Bei Sky warst du einst eine Saison als Experte aktiv, für Prime Video bist du nun schon in der vierten Saison im Einsatz. Was läuft bei Prime Video anders, dass es dir dort so viel besser gefällt?
Es war nicht so, dass es mir bei Sky nicht gefallen hat. Das waren gute erste Schritte. Aber das Produkt Champions League ist nun einmal die Königsklasse im Fußball. Es ist cool, was ich hier mit dem Team erlebe. Als Fußballer habe ich früher unterwegs immer nur die Hotels gesehen. Wir haben eine gute, kompetente Runde zusammen. Wir sehen attraktive Spiele in tollen Stadien. Die Arbeit mit Jonas Friedrich, dem besten deutschen Kommentator, bereitet mir große Freude.
Zu viele Köche verderben angeblich den Brei. Gemessen daran, dass ihr ein Live-Spiel pro CL-Woche zeigt, ist euer Experten-Team recht groß. Warum gilt die alte Weisheit im Prime-Video-Team nicht?
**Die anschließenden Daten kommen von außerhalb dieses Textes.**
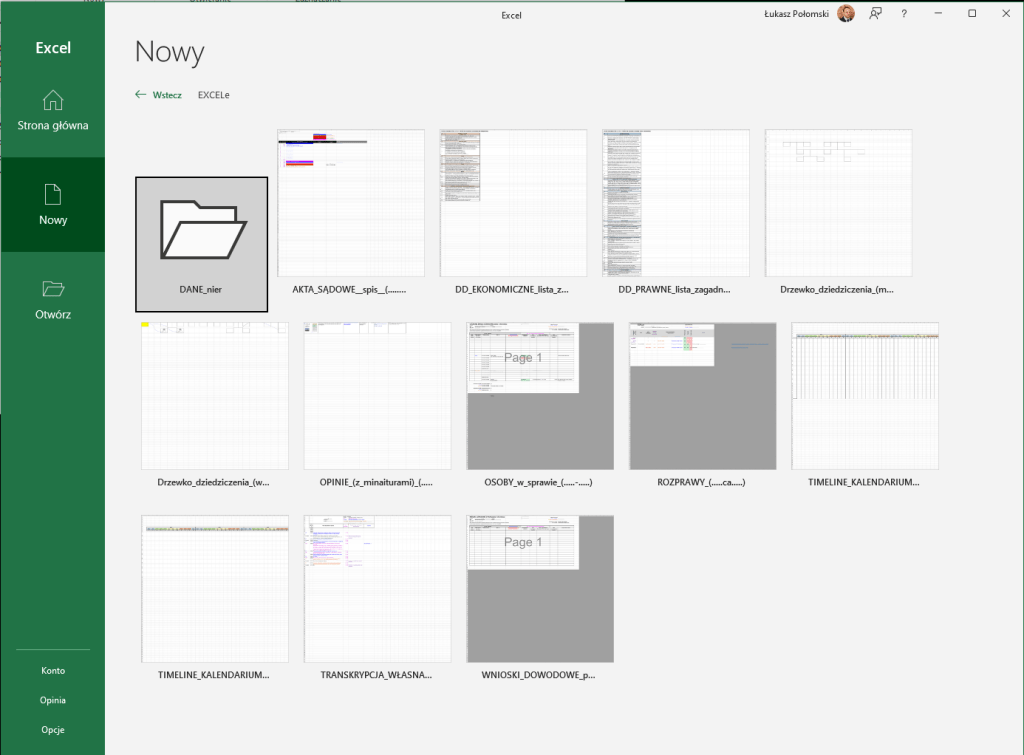Open the ROZPRAWY template thumbnail
1024x755 pixels.
tap(703, 396)
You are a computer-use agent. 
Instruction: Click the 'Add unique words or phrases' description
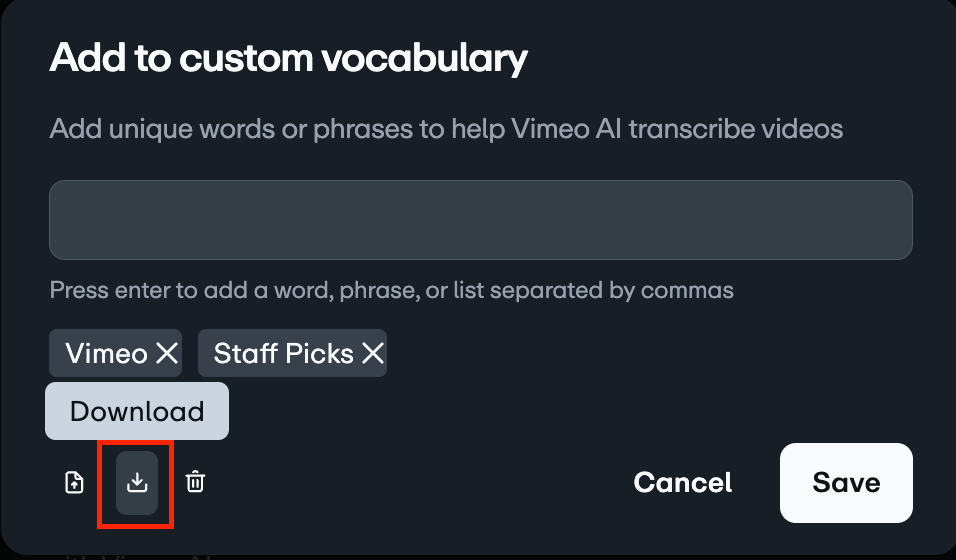click(x=446, y=129)
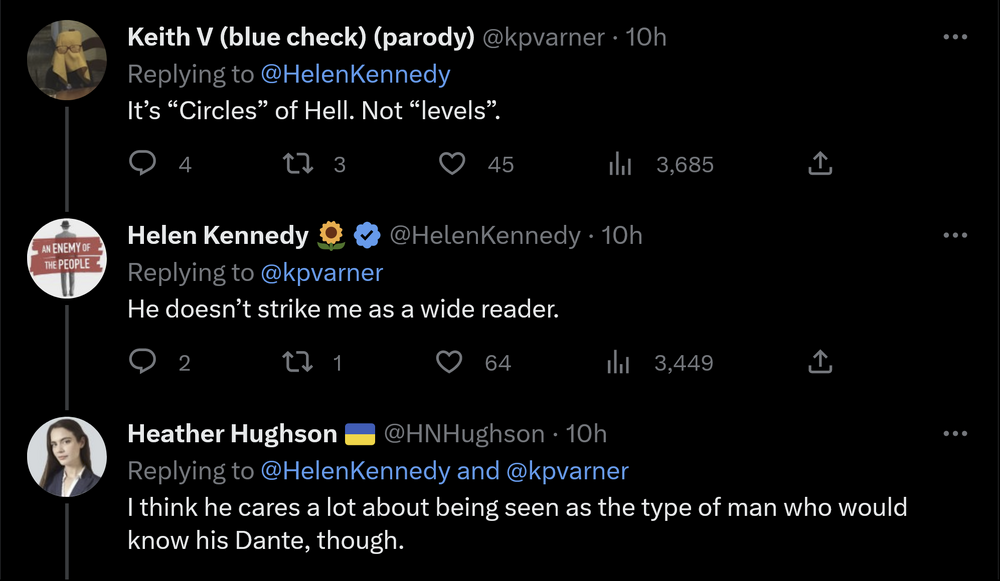
Task: Click the @kpvarner mention in Helen's reply
Action: (321, 272)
Weil wir uns alle gut ergänzen. Wir haben unterschiedliche Charaktere, arbeiten vor der Kamera gut zusammen und jeder weiß um seine Rolle. Es gibt kein Kompetenzgerangel, stattdessen ein schönes Miteinander. Das führt zu richtig guten Sendungen.
Als du 2023 beim DFB aufgehört hast, hast du betont, wie sehr du von Hansi Flick überzeugt warst. Warum ist er am Ende trotzdem gescheitert?
Wir hatten zu viele Themen außerhalb des Fußballs, die die Mannschaft belastet haben. Wir hatten auch einige Spieler, die nicht in Form waren. Wir hatten die politische Diskussion, die groß aufkam. Wir hatten Unruhe beim DFB selbst mit dem Präsidentenwechsel. Da waren so viele Dinge nebenbei, sodass der Fokus nicht ausschließlich auf dem Sport lag. Das ist immer schlecht, wenn man Erfolg haben will und dem alles unterordnen möchte.
Es lag also weniger an Flick selbst als viel mehr an den Umständen?
Ich bin weiterhin von Hansi überzeugt. Er macht in Barcelona einen guten Job. Er hat immer akribisch gearbeitet, aber es war womöglich der falsche Zeitpunkt. Manchmal ist man einfach zur falschen Zeit am falschen Ort. Daher freut es mich, dass er in Barcelona jetzt wieder in der Erfolgsspur ist. Andersherum muss man aber auch sagen, dass Nagelsmann es geschafft hat, etwas aufzubauen und eine Euphorie im Land auszulösen.